Tekneler esas olarak bir omurga, bu
omurgaya sabitlenen kaburgalar ve dış sargı olmak üzere üç ana katmandan
müteşekkildir (s. 73).
Yeni yapılan her tekneye bir isim
verilmektedir.
Omurganın dengeli ve sağlam bir zemin
üzerine yerleştirilmesi inşaatın doğru yürümesi açısından önemlidir.
Teknenin dengesini sağlayan en önemli unsur
omurgadır.
Omurga ağacının tamamlanmasından sonra baş
ve kıç bodoslamalar hazırlanarak omurgaya sabitlenir. Bodoslama teknenin baş ve
kıç bölümünde yer alan omurgaya dik elemanlardır. Bodoslamalar doğal olarak
eğri forma sahip olan ağaçlardan yapılır. Bodoslamaların da hazırlanmasından
sonra teknenin kaburgasının yapımına başlanır (s. 74).
Eğri olarak da adlandırılan postalar
omurgaya sabitlenir ve dış sargı için bir altyapı oluşturur.
Teknelerin iskelet kısmı inşaat süresince güneşten
vs. etkilenmemesi amacıyla boyanmaktadır. Bu amaçla eskiden katran sürülmüştür.
Teknenin kaburgası tamamlandıktan sonra dış sargının yapımına geçilir.

→ Kısa alıştırma:
Tekne yapımını anlatan belge alıntısına göre teknenin dengesini sağlayan en önemli unsur hangisidir?

(Kayıtlı veriler)
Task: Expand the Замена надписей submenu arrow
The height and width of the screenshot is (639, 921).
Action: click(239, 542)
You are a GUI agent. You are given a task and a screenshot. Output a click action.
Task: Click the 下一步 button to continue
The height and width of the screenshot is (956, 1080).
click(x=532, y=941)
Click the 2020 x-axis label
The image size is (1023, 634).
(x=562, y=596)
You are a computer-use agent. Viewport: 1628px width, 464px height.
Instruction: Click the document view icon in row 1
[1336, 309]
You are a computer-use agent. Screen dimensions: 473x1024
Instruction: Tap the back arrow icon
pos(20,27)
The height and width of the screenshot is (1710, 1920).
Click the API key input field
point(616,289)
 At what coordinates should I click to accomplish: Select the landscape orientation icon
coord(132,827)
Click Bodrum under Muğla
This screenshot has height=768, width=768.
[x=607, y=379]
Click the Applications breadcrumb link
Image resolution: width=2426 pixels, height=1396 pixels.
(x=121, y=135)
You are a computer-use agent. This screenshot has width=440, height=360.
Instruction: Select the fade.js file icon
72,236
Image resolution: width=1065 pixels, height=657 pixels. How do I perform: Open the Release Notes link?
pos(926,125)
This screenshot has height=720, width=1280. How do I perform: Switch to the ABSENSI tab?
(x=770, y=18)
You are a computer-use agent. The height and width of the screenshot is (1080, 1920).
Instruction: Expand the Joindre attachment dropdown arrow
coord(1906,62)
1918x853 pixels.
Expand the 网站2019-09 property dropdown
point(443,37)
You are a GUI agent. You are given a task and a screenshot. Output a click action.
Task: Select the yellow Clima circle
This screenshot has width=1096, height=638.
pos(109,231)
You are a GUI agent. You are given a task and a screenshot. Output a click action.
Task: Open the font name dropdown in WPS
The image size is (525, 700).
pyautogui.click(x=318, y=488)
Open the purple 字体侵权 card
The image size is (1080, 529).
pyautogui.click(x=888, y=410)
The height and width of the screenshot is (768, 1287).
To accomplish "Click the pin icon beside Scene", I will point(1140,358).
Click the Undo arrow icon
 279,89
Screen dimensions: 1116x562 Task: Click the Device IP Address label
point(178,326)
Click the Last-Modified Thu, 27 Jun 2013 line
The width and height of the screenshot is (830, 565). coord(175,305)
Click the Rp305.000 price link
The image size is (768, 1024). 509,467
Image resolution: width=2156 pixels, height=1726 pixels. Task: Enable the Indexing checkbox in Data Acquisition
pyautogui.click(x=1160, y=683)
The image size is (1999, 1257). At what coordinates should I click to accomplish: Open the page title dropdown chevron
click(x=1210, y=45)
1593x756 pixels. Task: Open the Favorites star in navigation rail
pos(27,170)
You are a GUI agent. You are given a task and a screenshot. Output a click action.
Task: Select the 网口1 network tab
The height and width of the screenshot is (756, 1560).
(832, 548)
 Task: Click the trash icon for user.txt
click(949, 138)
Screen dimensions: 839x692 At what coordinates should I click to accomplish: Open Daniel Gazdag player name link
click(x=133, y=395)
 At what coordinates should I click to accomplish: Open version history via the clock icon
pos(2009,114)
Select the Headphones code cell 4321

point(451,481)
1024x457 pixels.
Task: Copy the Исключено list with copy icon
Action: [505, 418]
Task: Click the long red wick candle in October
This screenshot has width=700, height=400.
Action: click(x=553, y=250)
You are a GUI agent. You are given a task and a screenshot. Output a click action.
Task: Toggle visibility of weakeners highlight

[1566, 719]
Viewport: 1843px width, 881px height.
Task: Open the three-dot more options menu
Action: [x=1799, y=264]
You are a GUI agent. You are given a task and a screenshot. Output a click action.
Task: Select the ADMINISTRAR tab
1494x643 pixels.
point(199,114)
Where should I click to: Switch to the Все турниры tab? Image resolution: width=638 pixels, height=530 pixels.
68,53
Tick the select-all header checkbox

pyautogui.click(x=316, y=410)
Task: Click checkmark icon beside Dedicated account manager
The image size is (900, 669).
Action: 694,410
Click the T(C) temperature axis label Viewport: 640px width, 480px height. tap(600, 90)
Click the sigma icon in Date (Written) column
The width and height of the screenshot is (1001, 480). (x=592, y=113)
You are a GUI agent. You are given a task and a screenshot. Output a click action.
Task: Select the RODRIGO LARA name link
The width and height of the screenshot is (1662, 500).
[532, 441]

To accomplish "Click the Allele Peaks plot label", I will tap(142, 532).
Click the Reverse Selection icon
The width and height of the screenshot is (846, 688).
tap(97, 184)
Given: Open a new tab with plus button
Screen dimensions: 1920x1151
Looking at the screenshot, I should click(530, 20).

→ Yanıt:
Teknenin dengesini sağlayan en önemli unsur omurgadır.